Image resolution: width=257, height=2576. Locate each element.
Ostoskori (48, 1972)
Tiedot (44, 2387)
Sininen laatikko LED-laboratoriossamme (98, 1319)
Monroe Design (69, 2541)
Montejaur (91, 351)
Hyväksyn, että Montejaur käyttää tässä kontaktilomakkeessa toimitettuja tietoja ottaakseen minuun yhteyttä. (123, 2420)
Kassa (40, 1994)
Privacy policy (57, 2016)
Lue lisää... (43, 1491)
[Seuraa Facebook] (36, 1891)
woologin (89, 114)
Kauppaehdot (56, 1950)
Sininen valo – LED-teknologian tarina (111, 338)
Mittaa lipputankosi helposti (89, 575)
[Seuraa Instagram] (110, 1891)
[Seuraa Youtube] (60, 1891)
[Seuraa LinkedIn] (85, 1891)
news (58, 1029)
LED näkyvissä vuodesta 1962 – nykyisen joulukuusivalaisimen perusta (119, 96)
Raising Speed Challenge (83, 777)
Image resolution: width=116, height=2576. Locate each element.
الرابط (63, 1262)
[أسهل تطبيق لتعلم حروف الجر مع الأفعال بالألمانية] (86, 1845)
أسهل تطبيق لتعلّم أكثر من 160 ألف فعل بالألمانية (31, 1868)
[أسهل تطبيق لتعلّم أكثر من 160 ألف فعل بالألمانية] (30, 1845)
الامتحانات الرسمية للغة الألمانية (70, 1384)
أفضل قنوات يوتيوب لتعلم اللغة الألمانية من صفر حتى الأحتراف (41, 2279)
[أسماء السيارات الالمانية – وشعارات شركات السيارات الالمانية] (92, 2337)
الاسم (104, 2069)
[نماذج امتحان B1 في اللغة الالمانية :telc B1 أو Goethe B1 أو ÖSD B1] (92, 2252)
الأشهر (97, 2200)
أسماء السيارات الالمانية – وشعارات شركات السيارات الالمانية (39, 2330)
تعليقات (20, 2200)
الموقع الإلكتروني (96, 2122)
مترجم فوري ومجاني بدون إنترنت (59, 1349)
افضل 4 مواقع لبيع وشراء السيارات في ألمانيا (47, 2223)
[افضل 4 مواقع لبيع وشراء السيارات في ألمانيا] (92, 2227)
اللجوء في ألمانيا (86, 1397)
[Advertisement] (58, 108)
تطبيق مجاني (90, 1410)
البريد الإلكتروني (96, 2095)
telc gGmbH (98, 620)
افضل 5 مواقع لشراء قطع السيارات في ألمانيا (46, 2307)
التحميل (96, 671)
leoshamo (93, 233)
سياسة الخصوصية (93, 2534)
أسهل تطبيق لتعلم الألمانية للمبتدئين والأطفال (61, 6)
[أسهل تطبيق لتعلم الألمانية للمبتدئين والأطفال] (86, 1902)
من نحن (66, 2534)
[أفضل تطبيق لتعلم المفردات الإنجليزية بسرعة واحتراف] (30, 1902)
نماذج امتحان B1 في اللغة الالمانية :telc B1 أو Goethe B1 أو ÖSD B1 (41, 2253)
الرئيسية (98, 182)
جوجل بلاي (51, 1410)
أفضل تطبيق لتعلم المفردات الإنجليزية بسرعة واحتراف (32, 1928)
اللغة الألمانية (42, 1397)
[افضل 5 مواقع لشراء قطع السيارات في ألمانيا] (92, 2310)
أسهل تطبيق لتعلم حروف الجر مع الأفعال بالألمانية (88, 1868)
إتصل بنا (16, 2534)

- - - -

> **Exercise aim**: Retype the listing. Match it exactly.

> **Response below**:
Image resolution: width=257, height=2576. Locate each element.
Ostoskori (48, 1972)
Tiedot (44, 2387)
Sininen laatikko LED-laboratoriossamme (98, 1319)
Monroe Design (69, 2541)
Montejaur (91, 351)
Hyväksyn, että Montejaur käyttää tässä kontaktilomakkeessa toimitettuja tietoja ottaakseen minuun yhteyttä. (123, 2420)
Kassa (40, 1994)
Privacy policy (57, 2016)
Lue lisää... (43, 1491)
[Seuraa Facebook] (36, 1891)
woologin (89, 114)
Kauppaehdot (56, 1950)
Sininen valo – LED-teknologian tarina (111, 338)
Mittaa lipputankosi helposti (89, 575)
[Seuraa Instagram] (110, 1891)
[Seuraa Youtube] (60, 1891)
[Seuraa LinkedIn] (85, 1891)
news (58, 1029)
LED näkyvissä vuodesta 1962 – nykyisen joulukuusivalaisimen perusta (119, 96)
Raising Speed Challenge (83, 777)
Image resolution: width=116, height=2576. Locate each element.
الرابط (63, 1262)
[أسهل تطبيق لتعلم حروف الجر مع الأفعال بالألمانية] (86, 1845)
أسهل تطبيق لتعلّم أكثر من 160 ألف فعل بالألمانية (31, 1868)
[أسهل تطبيق لتعلّم أكثر من 160 ألف فعل بالألمانية] (30, 1845)
الامتحانات الرسمية للغة الألمانية (70, 1384)
أفضل قنوات يوتيوب لتعلم اللغة الألمانية من صفر حتى الأحتراف (41, 2279)
[أسماء السيارات الالمانية – وشعارات شركات السيارات الالمانية] (92, 2337)
الاسم (104, 2069)
[نماذج امتحان B1 في اللغة الالمانية :telc B1 أو Goethe B1 أو ÖSD B1] (92, 2252)
الأشهر (97, 2200)
أسماء السيارات الالمانية – وشعارات شركات السيارات الالمانية (39, 2330)
تعليقات (20, 2200)
الموقع الإلكتروني (96, 2122)
مترجم فوري ومجاني بدون إنترنت (59, 1349)
افضل 4 مواقع لبيع وشراء السيارات في ألمانيا (47, 2223)
[افضل 4 مواقع لبيع وشراء السيارات في ألمانيا] (92, 2227)
اللجوء في ألمانيا (86, 1397)
[Advertisement] (58, 108)
تطبيق مجاني (90, 1410)
البريد الإلكتروني (96, 2095)
telc gGmbH (98, 620)
افضل 5 مواقع لشراء قطع السيارات في ألمانيا (46, 2307)
التحميل (96, 671)
leoshamo (93, 233)
سياسة الخصوصية (93, 2534)
أسهل تطبيق لتعلم الألمانية للمبتدئين والأطفال (61, 6)
[أسهل تطبيق لتعلم الألمانية للمبتدئين والأطفال] (86, 1902)
من نحن (66, 2534)
[أفضل تطبيق لتعلم المفردات الإنجليزية بسرعة واحتراف] (30, 1902)
نماذج امتحان B1 في اللغة الالمانية :telc B1 أو Goethe B1 أو ÖSD B1 (41, 2253)
الرئيسية (98, 182)
جوجل بلاي (51, 1410)
أفضل تطبيق لتعلم المفردات الإنجليزية بسرعة واحتراف (32, 1928)
اللغة الألمانية (42, 1397)
[افضل 5 مواقع لشراء قطع السيارات في ألمانيا] (92, 2310)
أسهل تطبيق لتعلم حروف الجر مع الأفعال بالألمانية (88, 1868)
إتصل بنا (16, 2534)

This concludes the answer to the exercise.